In a retrospective analysis of over 1,300 newborns (born between 1996 and 2006) from 24 children’s hospitals in the United States, researchers at Cincinnati Children’s Hospital in Ohio found that babies with HLHS were more likely to be born in summer months, suggesting that seasonality and environmental factors play a significant role in causation.
HLHS usually occurs as an isolated cardiac defect. Genetic loci associated with HLHS include GJA1 (connexin 43), HAND1, NKX2.5, 10q, and 6q. There is a slight risk of recurrence in future pregnancies, estimated to be 2-4%, which increases to 25% in families with two affected children. HLHS has been seen in the following genetic syndromes: Trisomy 13 (Patau syndrome), Trisomy 18 (Edwards syndrome), Partial Trisomy 9, Turner's syndrome, Jacobsen syndrome, Holt-Oram Syndrome, and Smith-Lemli-Opitz Syndrome.
Without life-prolonging interventions, HLHS is fatal, but with intervention, an infant may survive. A cardiothoracic surgeon may perform a series of operations or a full heart transplant. While surgical intervention has emerged as the standard of care in the United States, other national health systems, notably in France, approach diagnosis of HLHS in a more conservative manner, with an emphasis on termination of pregnancy or compassionate care after delivery.
Before surgery, the ductus must be kept open to allow blood-flow using medication containing prostaglandin. Air with less oxygen than normal is used for infants with hypoplastic left heart syndrome. These low oxygen levels increases the pulmonary vascular resistance (PVR) and thus improve blood flow to the rest of the body, due to the greater pressure difference between the lungs and body. Achieving oxygen levels below atmosphere requires the use of inhaled nitrogen. Nitric oxide is a potent pulmonary vasodilator, and thus reduces PVR and improves venous return. Any factor that increases PVR will impede right sided flow.

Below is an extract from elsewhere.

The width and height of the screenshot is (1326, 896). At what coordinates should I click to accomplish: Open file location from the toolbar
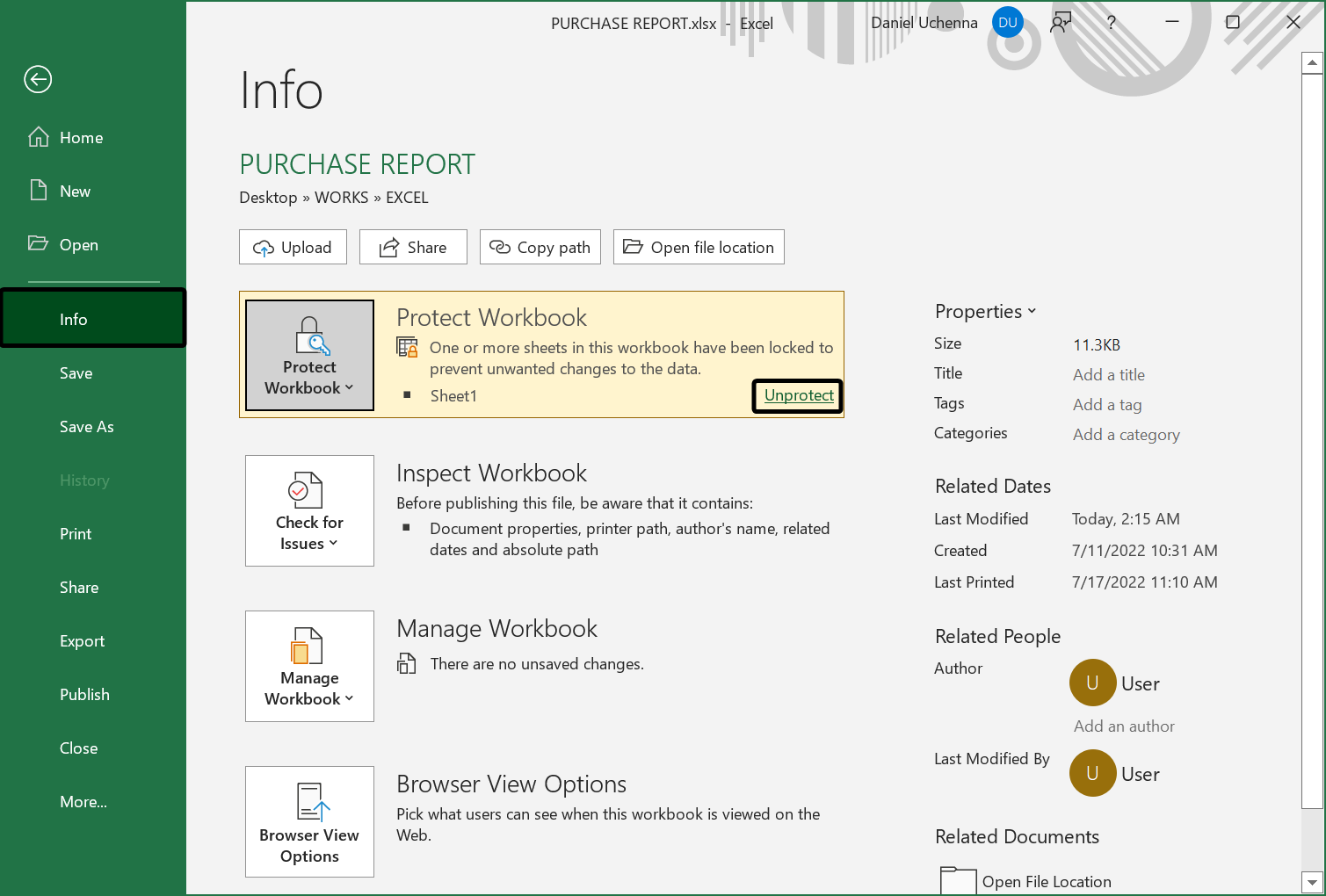[698, 247]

Surgical operations to assist with hypo-plastic left heart are complex and need to be individualized for each patient. A cardiologist must assess all medical and surgical options on a case-by-case basis.

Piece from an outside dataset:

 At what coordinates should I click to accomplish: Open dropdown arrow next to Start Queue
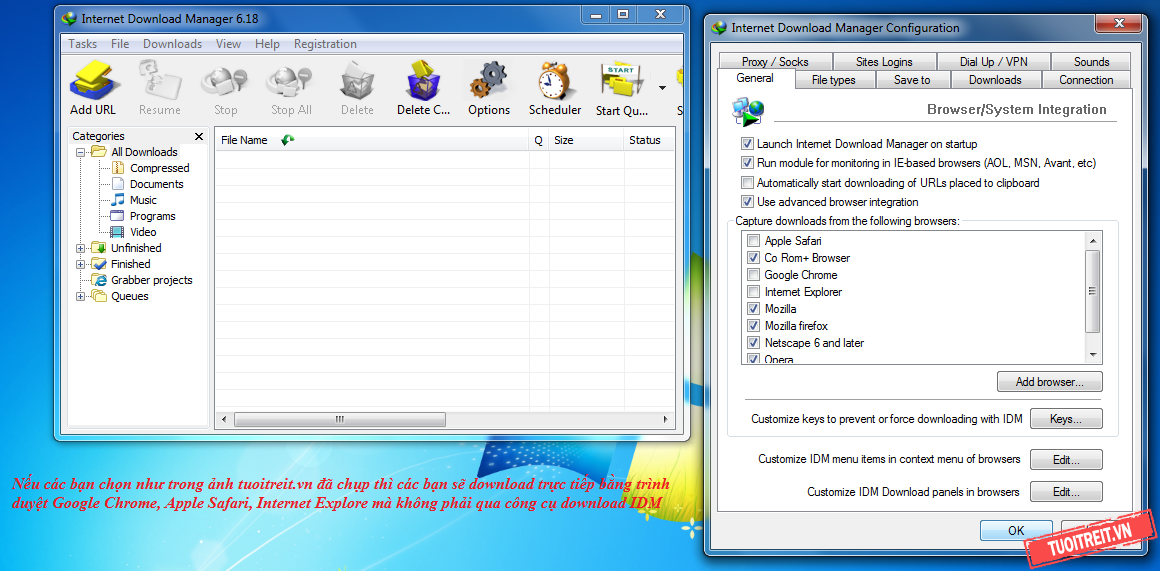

Currently, infants undergo either the staged reconstructive surgery (Norwood or Sano procedure within a few days of birth, Glenn or Hemi-Fontan procedure at 3 to 6 months of age, and the Fontan procedure at 1 1/2 to 5 years of age) or cardiac transplantation. Current expectations are that 70% of those with HLHS will reach adulthood. Many studies show that the higher the volume (number of surgeries performed) at a hospital, the lower the mortality (death) rate. Factors that increase an infant's risk include lower birth weight, additional congenital anomalies, a genetic syndrome or those with a highly restrictive atrial septum.) For patients without these additional risk factors, 5 year survival now approaches 80%. Further, studies show that about 50% of those children who survived surgery in the early development of staged reconstruction have developmental delay or need special education; about 25% of these surgical survivors have severe disabilities. There is growing evidence that while the incidence of developmental and behavioral disabilities continues to be higher than that in the general population, children operated upon in the more current era have shown significantly better neurological outcomes. An alternative to the traditional Norwood is the Hybrid procedure.

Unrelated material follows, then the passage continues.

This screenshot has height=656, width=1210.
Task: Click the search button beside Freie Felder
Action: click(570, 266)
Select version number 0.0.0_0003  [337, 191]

Some physicians offer "compassionate care", instead of the surgeries, which results in the child's death, usually within 2 weeks of birth. Compassionate care is overseen by a physician, and may be carried out either in the hospital or at home. However, due to the vast improvement of surgical intervention, with many hospitals achieving over 90% survival, there is debate on whether or not "compassionate care" should still be offered to families. A study in 2003 concluded that a selection of physicians who are experts in the care of children with HLHS were evenly split when asked what they would do if their own children were born with HLHS, with 1/3 stating that they would choose surgery, 1/3 stating that they would choose palliative (compassionate) treatment without surgery, and 1/3 stating that they are uncertain which choice they would make.
The three-stage procedure is a palliative procedure (not a cure), as the child's circulation is made to work with only two of the heart's four chambers.
The first step is the Norwood procedure. In this procedure, the right ventricle is used to pump blood into the systemic circulation. Since the right ventricle is no longer directly pumping blood to the lungs, a shunt is required in order to pass deoxygenated blood through the lungs. Either the subclavian artery can be connected to the pulmonary circulation (Blalock-Taussig shunt), or a shunt is made directly from the right ventricle to the pulmonary circulation (Sano shunt). The narrow aorta is enlarged using a patch to improve blood flow to the body.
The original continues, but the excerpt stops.